Glen Powell, Sydney Sweeney Coast By

The Pitch: It’s your classic love story: chiseled-jaw stockbroker Ben (Glen Powell) meet-cutes flibbertigibbet law student Bea (Sydney Sweeney) in a coffee shop one day, leading to a beautiful day of casual walks through the park, sizzling conversation (and grilled cheese sandwiches), and a cozy night falling asleep just talking, you guys. But the morning leads to a couple of only-in-the-movies miscommunications, leading to animosity and a mutual decision to never see each other again.

Cut to six months later, and they’re drawn back in each other’s orbit: Bea’s sister (Hadley Robinson) is getting married to Ben’s close friend (Alexandra Shipp), and the pair invite the wedding party to a gorgeous destination wedding in Sydney, Australia. Thrust together by circumstance, the bickering pair threaten to derail the whole weekend — until they decide to just fake being in love to get their overbearing friends and family off their backs till the ceremony ends.
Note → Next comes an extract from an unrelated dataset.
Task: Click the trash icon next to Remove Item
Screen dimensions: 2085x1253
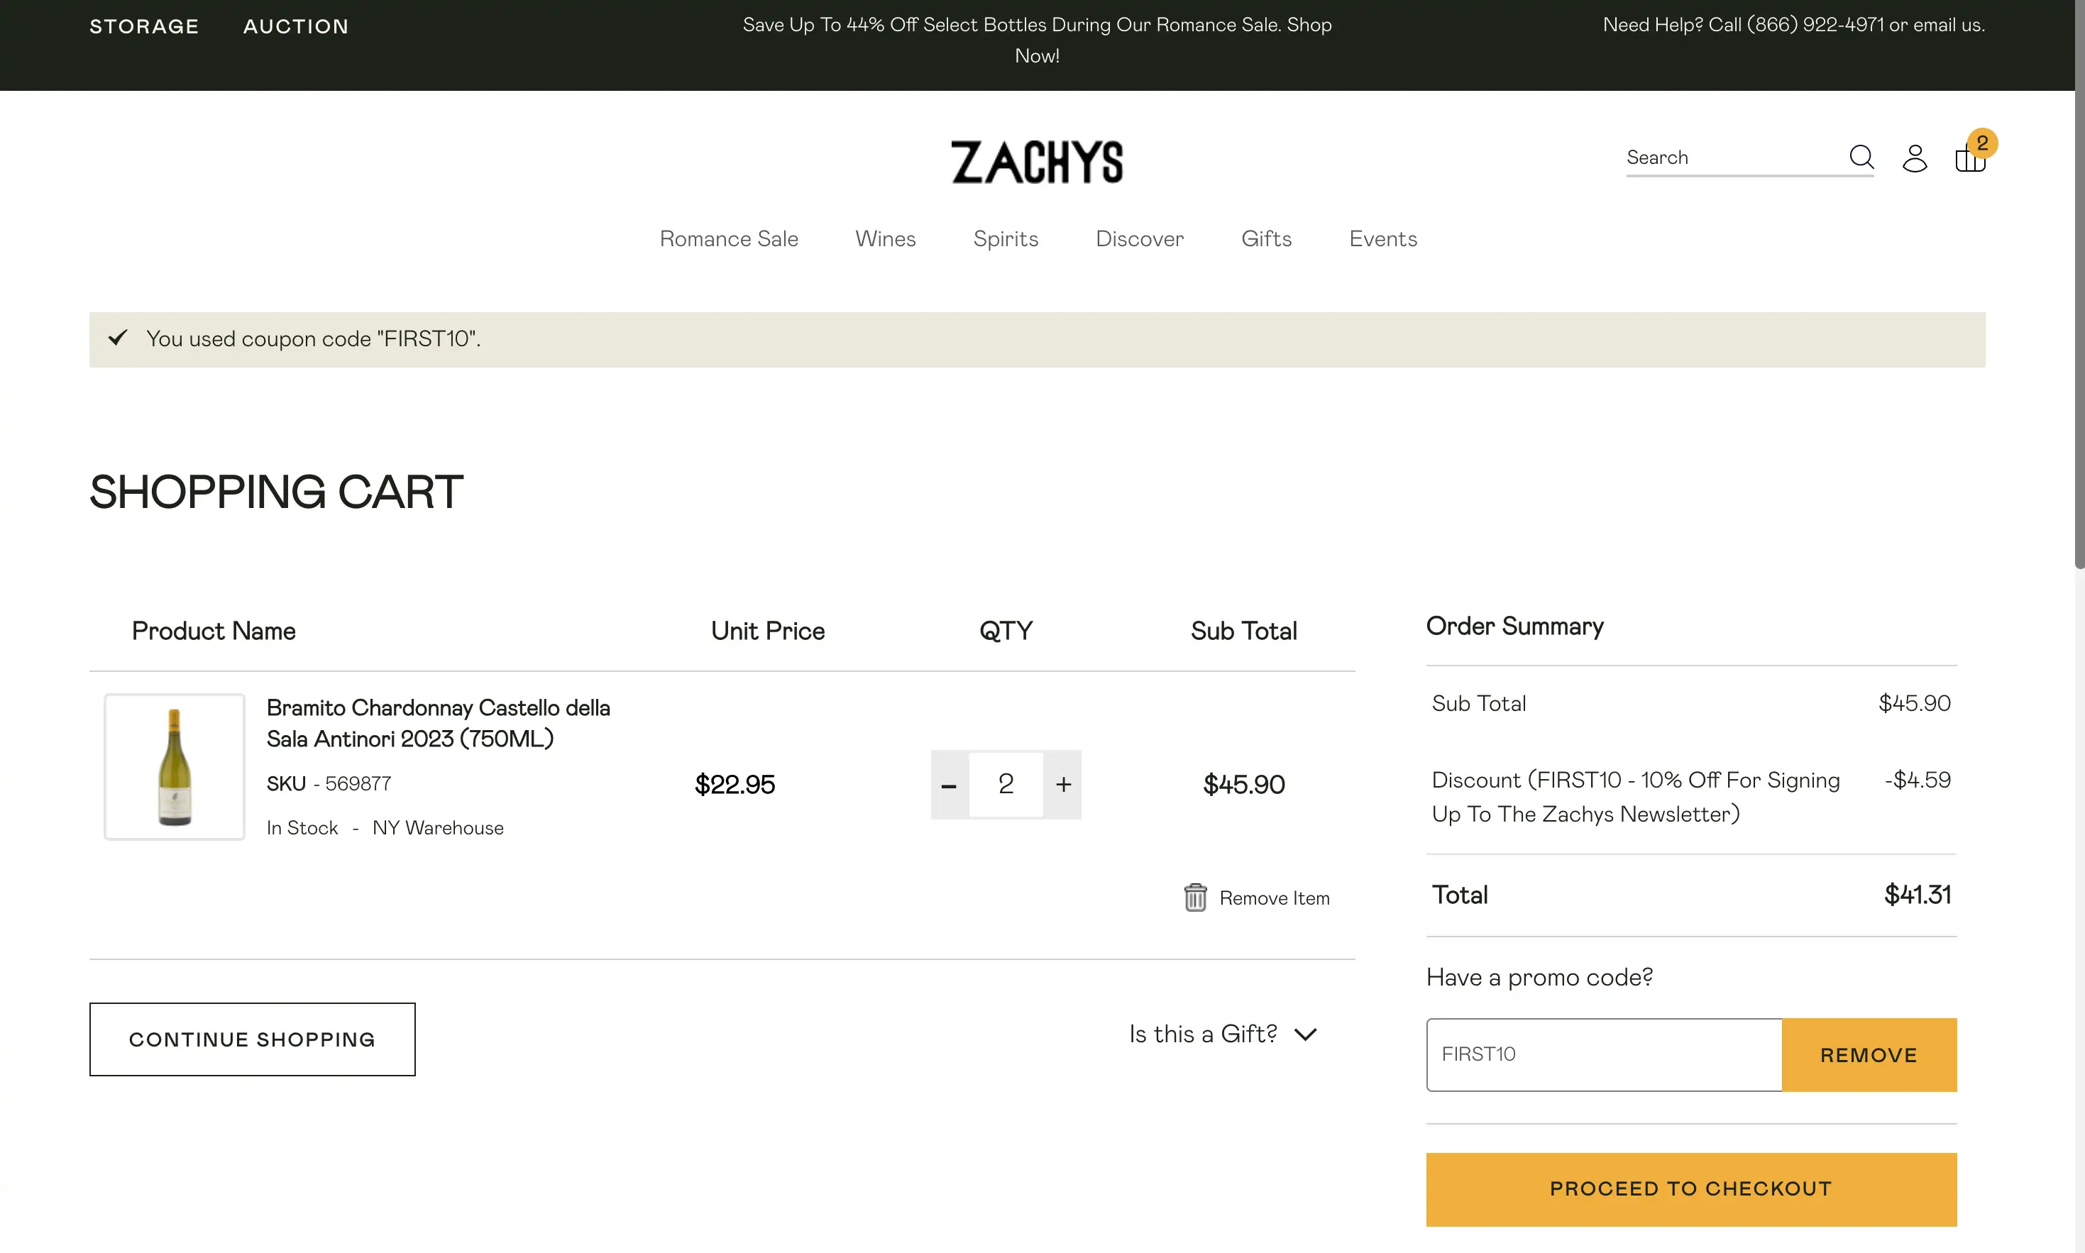Action: coord(1194,897)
A Merry War Betwixt Them: The big-budget theatrical romantic comedy is, arguably, a lost art — now mostly the purview of Netflix originals, often populated by teens and early twentysomethings, it’s been a good long time since we’ve gotten an honest-to-goodness adult romcom. (Sure, we had Ticket to Paradise last year, with which this film carries more than a few parallels, but pickings remain slim.) Thus, here we are with Anyone But You, a gossamer-thin but genial entry in the genre, one that gestures towards a return of that vaunted time when you could sit back and watch two hot people fall in love amidst a beautiful locale.

The source material for Ilana Wolpert’s script, as the character names and general premise may imply, is William Shakespeare’s classic comedy Much Ado About Nothing. Co-writer and director Will Gluck makes zero bones about this: from the beginning, his camera lingers several times on graffiti or building signs that are just quotes from that play, or even the title itself. It’s the kind of romantic tension that’s fueled every great rom-com since When Harry Met Sally…, glitzed up for the Instagram generation: can two hot people whom audiences would clearly like to see smooch get over their manufactured animosity in two hours or less?

So much of the film’s charm leans on its stars, as physiologically perfect near-movie star material as the 2020s can produce. Powell and Sweeney are chiseled, airbrushed specimens we’re meant to ogle, as each new setpiece finds new excuses to put them in neckline-plunging dresses or, in Powell’s case, various stages of actual undress. Individually, they’re charming, Powell especially: His comic timing is as perfectly polished as his pearly-white smile, brimming with frazzled comic energy that comes from being a hottie who just doesn’t know what to do with all of his chiseled abs. It’s a struggle!

Sydney, Meet Sydney: Sweeney, unfortunately, fares little better, as the script gives her less material to work with by design, making her kind of passive. Apart from an inspired bit in the beginning involving some soaked blue jeans and a hand dryer in a coffee shop bathroom, Sweeney falls just short of the kind of blushing yet quirky performance that America’s Sweethearts could crush in the 1990s. The two acquit themselves well in scenes, but their chemistry as a pair is… overstated. (Add to that the script’s insistence that such a contrived misunderstanding would cause these two to turn from soulmate material to bitter enemies; just know that the thing that makes them hate each other is so insubstantial as to beggar belief.)